The PSEi plunged 4.97% or 314.19 points to 6,006.22 on March 9, its lowest close since Dec. 19, 2025. Heavy foreign selling was reported, while bond market yields climbed, reflecting caution amid global risk. The peso’s depreciation compounds the effect, making imported commodities costlier.

Inflationary pressures are compounded by the peso, which recently fell to a record low of P59.50 against the dollar.

This weakening of the peso has provided the justification for the Metropolitan Waterworks and Sewerage System (MWSS) regulatory office to announce that water rates will go up in the second quarter, or specifically in April.

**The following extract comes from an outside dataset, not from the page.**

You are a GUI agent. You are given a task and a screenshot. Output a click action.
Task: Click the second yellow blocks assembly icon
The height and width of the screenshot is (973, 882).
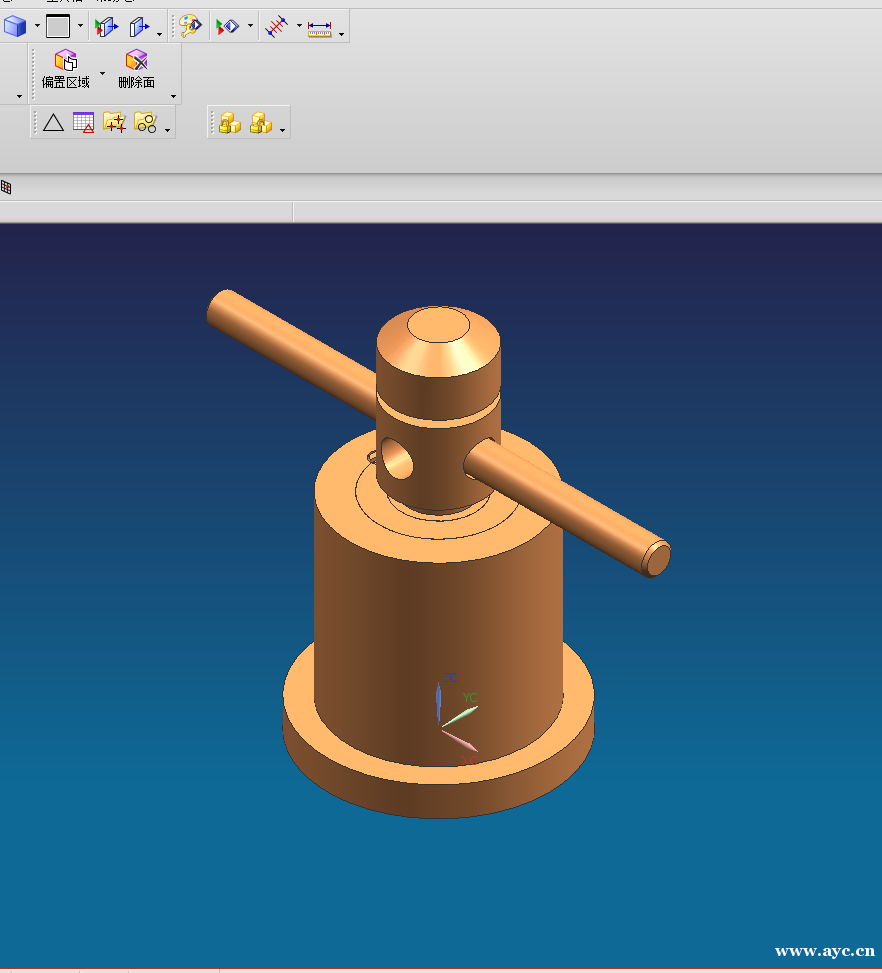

The rate adjustments are determined by the foreign currency differential adjustment (FCDA), a tariff mechanism used by the concessionaires Manila Water and Maynilad to pass on gains or losses from foreign exchange rate fluctuations on loans to customers.

What growth?

The war of choice that Israel and the United States started against Iran “could trim  0.2-0.3 percentage points from Philippine economic growth this year,” DEPDev Secretary Arsenio M. Balisacan said on Tuesday.

He added that inflation could quicken to as much as 5.1% this month and to 4.8% in April based on the agency’s baseline scenario, with full-year inflation settling at 4-4.2% — above the target set by the Bangko Sentral ng Pilipinas.

In a worst-case scenario where oil prices hit $140 this month and stay above $80 until September, DEPDev said inflation could hit as high as 7.5% in March and April, bringing the full-year print to as much as 4.8% and affecting consumer spending and corporate margins.

Local businesses are expected to be hit hard.  Shipping and logistics firms face steep bunker fuel costs, while manufacturers reliant on energy-intensive processes are weighing price adjustments. Retailers and food distributors are expected to pass higher energy costs to consumers, and utilities will have to contend with increased generation expenses.

The DOE said strategic stockpiles and inbound shipments could cover demand until at least April, even amid prolonged disruptions.

Meanwhile, the 32-member International Energy Agency (IEA) said it will make available to the market some 400 million barrels of oil from its emergency reserves to address disruptions in oil markets stemming from the Middle East war.